This repo implements multi-softmax in ASR models.

Requirements

  1. Python 3.10 or above
  2. Pytorch 1.13.1 or above
  3. NVIDIA GPU, if you intend to do model training

Getting help with NeMo

FAQ can be found on NeMo's Discussions board. You are welcome to ask questions or start discussions there.

From source

Use this installation mode if you are contributing to NeMo.

# create env
conda create -n temo python=3.10
conda activate temo

# clone nemo
git clone https://github.com/AI4Bharat/NeMo.git

# check the nvcc version and install pytorch
pip3 install torch torchvision torchaudio

conda install -c nvidia cuda-nvprof=12.1 # Cuda version
pip install packaging

# install apex
git clone https://github.com/NVIDIA/apex
cd apex
# if pip >= 23.1 (ref: https://pip.pypa.io/en/stable/news/#v23-1) which supports multiple `--config-settings` with the same key...
pip install -v --disable-pip-version-check --no-cache-dir --no-build-isolation --config-settings "--build-option=--cpp_ext" --config-settings "--build-option=--cuda_ext" --config-settings "--build-option=--fast_layer_norm" --config-settings "--build-option=--distributed_adam" --config-settings "--build-option=--deprecated_fused_adam" ./

# install NeMo
cd ../NeMo
./reinstall.sh

If you only want the toolkit without additional conda-based dependencies, you may replace reinstall.sh with pip install -e . when your PWD is the root of the NeMo repository.

Mac computers with Apple silicon

To install NeMo on Mac with Apple M-Series GPU:

  • create a new Conda environment
  • install PyTorch 2.0 or higher
  • run the following code:
# [optional] install mecab using Homebrew, to use sacrebleu for NLP collection
# you can install Homebrew here: https://brew.sh
brew install mecab

# [optional] install pynini using Conda, to use text normalization
conda install -c conda-forge pynini

# install Cython manually
pip install cython

# clone the repo and install in development mode
git clone https://github.com/NVIDIA/NeMo
cd NeMo
pip install 'nemo_toolkit[all]'

# Note that only the ASR toolkit is guaranteed to work on MacBook - so for MacBook use pip install 'nemo_toolkit[asr]'

Windows Computers

One of the options is using Windows Subsystem for Linux (WSL).

To install WSL:

  • In PowerShell, run the following code:
wsl --install
# [note] If you run wsl --install and see the WSL help text, it means WSL is already installed.

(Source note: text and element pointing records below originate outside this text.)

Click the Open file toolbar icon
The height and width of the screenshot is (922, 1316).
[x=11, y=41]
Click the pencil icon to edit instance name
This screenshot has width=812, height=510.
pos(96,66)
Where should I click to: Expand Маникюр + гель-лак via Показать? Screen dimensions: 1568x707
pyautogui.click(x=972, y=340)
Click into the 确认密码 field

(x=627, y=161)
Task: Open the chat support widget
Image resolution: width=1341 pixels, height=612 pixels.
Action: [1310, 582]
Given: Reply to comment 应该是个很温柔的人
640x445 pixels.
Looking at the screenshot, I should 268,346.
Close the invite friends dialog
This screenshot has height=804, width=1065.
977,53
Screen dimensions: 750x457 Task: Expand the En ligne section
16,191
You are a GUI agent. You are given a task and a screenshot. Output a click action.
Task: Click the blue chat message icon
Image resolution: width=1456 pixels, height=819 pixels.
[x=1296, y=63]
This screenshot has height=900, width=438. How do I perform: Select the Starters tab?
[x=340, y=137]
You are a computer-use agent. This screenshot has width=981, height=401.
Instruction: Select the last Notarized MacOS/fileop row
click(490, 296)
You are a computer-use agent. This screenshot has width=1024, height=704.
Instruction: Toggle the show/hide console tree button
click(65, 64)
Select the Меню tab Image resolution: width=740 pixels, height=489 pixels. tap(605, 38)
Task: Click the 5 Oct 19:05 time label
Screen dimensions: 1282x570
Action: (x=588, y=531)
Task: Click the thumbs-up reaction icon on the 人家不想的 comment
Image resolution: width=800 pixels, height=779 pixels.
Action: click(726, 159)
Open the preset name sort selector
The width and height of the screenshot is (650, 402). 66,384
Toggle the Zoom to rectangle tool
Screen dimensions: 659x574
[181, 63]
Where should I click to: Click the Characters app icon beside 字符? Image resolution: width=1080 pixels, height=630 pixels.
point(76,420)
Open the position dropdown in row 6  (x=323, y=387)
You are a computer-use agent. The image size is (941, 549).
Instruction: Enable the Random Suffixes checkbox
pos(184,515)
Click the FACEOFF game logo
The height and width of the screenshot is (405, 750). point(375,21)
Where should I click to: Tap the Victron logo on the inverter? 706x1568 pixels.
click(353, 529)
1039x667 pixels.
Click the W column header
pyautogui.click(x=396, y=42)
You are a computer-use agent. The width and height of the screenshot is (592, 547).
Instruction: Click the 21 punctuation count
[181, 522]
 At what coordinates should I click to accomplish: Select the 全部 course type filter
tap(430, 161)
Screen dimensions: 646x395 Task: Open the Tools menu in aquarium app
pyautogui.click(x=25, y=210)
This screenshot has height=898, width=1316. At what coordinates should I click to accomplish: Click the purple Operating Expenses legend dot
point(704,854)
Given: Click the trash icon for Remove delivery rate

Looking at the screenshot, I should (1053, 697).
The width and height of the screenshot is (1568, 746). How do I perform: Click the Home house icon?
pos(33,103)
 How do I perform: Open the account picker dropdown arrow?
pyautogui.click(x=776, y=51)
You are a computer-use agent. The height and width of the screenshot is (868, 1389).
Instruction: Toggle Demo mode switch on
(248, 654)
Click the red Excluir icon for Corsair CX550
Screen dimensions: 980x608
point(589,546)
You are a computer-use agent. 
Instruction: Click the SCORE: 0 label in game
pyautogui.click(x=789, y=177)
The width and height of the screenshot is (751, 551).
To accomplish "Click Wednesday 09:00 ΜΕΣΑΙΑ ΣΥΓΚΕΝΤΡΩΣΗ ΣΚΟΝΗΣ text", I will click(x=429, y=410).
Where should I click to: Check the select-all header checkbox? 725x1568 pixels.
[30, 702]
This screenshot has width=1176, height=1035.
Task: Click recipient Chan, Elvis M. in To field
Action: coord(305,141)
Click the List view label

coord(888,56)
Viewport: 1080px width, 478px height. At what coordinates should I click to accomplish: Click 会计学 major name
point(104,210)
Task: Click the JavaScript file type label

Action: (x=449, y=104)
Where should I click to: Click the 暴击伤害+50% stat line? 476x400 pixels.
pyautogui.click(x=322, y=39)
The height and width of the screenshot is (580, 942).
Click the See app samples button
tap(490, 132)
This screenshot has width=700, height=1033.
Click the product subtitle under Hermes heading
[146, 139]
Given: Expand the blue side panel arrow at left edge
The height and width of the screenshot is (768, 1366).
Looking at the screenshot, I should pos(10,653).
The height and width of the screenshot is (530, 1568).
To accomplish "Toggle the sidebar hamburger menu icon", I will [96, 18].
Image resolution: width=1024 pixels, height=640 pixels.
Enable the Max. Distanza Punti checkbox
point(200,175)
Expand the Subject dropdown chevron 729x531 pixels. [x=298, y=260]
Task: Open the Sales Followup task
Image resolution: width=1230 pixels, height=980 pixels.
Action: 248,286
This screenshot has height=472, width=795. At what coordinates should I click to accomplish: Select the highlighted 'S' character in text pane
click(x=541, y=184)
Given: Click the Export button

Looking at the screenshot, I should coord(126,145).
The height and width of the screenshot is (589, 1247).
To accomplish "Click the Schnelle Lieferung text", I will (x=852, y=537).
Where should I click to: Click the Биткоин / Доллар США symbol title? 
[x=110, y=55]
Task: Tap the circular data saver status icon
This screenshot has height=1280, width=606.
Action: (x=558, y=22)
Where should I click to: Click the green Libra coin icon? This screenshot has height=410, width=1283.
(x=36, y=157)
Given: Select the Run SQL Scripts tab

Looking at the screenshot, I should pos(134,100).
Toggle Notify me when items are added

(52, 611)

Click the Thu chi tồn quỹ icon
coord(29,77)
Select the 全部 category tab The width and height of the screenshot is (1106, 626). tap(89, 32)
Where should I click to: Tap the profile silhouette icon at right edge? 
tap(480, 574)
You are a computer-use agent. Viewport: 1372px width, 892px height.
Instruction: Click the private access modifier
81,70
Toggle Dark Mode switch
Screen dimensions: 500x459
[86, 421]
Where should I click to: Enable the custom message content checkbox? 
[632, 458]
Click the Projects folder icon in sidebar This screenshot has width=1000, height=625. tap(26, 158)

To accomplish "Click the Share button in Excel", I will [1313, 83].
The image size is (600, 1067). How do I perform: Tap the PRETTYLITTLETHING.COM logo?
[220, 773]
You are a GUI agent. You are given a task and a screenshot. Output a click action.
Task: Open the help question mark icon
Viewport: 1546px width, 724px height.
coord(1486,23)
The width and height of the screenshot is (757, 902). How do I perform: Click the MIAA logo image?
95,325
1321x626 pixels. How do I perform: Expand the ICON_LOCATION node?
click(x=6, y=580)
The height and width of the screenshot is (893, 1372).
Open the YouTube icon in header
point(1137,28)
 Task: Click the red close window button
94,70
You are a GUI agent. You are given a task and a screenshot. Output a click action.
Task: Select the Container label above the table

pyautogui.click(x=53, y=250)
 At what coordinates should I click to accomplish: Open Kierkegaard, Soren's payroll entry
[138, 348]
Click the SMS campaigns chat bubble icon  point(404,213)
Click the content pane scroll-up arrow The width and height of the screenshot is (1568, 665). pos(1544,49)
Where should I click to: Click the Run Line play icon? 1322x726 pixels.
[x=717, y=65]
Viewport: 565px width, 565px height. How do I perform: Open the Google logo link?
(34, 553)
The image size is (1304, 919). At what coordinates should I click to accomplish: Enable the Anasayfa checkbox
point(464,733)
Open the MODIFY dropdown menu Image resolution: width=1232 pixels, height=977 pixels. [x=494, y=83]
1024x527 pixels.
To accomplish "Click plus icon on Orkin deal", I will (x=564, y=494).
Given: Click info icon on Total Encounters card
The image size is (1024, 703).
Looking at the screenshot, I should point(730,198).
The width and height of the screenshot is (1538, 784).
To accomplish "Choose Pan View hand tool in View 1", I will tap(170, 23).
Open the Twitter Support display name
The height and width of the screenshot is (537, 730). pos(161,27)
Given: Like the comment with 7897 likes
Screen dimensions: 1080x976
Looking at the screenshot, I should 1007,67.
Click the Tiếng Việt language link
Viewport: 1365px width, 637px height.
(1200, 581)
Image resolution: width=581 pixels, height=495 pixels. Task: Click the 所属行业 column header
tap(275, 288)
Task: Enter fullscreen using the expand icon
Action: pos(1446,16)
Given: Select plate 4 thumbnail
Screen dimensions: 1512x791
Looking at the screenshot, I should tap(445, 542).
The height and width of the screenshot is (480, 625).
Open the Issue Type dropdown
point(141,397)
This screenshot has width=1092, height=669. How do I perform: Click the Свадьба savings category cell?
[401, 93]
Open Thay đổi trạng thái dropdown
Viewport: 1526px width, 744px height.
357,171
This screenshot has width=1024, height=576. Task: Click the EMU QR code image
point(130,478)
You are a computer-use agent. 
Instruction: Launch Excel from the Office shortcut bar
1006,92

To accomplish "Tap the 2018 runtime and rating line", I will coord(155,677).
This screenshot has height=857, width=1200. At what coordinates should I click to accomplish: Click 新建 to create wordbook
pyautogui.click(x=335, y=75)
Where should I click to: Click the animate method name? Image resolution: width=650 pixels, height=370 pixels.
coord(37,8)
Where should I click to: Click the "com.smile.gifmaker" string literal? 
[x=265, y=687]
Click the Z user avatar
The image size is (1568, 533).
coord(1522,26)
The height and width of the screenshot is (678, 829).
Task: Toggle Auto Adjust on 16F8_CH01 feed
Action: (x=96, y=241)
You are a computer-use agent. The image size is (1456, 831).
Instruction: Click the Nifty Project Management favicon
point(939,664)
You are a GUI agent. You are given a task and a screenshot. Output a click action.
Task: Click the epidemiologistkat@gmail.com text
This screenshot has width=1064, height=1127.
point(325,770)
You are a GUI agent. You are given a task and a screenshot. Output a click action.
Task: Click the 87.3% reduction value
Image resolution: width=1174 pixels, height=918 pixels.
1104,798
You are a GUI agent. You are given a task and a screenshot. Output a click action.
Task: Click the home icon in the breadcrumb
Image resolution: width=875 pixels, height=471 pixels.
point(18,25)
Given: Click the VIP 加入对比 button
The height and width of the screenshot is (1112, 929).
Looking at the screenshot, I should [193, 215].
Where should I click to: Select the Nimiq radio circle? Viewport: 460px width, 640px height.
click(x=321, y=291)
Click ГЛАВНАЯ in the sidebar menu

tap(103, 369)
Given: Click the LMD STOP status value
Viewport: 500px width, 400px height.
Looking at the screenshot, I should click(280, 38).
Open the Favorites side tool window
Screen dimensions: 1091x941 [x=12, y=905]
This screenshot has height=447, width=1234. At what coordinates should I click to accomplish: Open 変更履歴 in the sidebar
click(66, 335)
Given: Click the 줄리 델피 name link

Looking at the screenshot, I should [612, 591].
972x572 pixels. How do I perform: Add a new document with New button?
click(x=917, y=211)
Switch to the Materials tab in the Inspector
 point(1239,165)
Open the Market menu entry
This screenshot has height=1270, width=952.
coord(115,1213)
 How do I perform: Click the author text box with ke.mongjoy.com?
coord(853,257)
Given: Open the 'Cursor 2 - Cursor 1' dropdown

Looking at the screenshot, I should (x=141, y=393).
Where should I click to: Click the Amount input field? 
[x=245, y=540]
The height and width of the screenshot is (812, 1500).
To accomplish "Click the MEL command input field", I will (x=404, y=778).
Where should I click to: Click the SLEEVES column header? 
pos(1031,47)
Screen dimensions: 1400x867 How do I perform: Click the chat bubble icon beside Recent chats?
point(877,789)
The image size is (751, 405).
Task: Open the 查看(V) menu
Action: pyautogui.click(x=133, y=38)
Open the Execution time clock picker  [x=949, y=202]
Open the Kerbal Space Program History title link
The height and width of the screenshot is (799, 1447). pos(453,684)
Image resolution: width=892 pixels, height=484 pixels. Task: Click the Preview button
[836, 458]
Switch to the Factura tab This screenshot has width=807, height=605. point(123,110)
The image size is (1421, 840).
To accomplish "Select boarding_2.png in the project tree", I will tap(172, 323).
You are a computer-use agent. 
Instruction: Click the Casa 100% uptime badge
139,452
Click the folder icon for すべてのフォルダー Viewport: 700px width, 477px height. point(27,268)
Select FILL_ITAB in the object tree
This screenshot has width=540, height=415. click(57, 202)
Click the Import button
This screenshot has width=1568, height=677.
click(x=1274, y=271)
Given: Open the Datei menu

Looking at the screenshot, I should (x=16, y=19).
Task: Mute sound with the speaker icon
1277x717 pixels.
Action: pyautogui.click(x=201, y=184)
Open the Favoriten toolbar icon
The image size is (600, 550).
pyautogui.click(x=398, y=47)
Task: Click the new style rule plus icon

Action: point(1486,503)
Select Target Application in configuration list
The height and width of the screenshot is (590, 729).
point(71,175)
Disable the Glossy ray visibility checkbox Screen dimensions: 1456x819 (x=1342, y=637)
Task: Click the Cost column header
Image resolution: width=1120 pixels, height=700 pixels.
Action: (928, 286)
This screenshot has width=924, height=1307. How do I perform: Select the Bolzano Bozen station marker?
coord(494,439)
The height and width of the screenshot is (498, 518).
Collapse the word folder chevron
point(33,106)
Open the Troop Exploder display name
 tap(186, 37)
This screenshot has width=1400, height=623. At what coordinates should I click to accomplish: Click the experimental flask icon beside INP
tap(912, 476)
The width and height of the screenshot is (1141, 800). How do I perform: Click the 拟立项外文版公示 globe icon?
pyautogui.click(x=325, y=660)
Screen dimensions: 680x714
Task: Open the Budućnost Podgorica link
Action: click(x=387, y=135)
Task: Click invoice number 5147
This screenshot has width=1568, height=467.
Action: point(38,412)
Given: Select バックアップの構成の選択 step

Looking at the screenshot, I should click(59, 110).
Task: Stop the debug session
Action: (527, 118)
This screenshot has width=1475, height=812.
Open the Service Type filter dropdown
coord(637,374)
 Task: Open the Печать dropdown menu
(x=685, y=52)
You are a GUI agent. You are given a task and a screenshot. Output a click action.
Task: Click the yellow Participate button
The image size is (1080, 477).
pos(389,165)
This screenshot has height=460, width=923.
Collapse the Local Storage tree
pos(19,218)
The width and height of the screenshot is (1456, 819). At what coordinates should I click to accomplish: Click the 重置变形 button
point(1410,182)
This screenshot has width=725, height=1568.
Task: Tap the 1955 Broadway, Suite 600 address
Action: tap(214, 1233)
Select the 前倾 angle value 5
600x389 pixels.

Learn more about installing WSL at Microsoft's official documentation.

After Installing your Linux distribution with WSL:
  • Option 1: Open the distribution (Ubuntu by default) from the Start menu and follow the instructions.
  • Option 2: Launch the Terminal application. Download it from Microsoft's Windows Terminal page if not installed.

Next, follow the instructions for Linux systems, as provided above. For example:

apt-get update && apt-get install -y libsndfile1 ffmpeg
git clone https://github.com/NVIDIA/NeMo
cd NeMo
./reinstall.sh

RNNT

Note that RNNT requires numba to be installed from conda.

conda remove numba
pip uninstall numba
conda install -c conda-forge numba

Apex

To install Apex, please follow the following URL: https://github.com/NVIDIA/apex.git

It is highly recommended to use the NVIDIA PyTorch or NeMo container if having issues installing Apex or any other dependencies.

While installing Apex, it may raise an error if the CUDA version on your system does not match the CUDA version torch was compiled with. This raise can be avoided by commenting it here: https://github.com/NVIDIA/apex/blob/master/setup.py#L32

cuda-nvprof is needed to install Apex. The version should match the CUDA version that you are using:

conda install -c nvidia cuda-nvprof=11.8

packaging is also needed:

pip install packaging

With the latest versions of Apex, the pyproject.toml file in Apex may need to be deleted in order to install locally.

Examples

Many examples can be found under the "Examples" folder.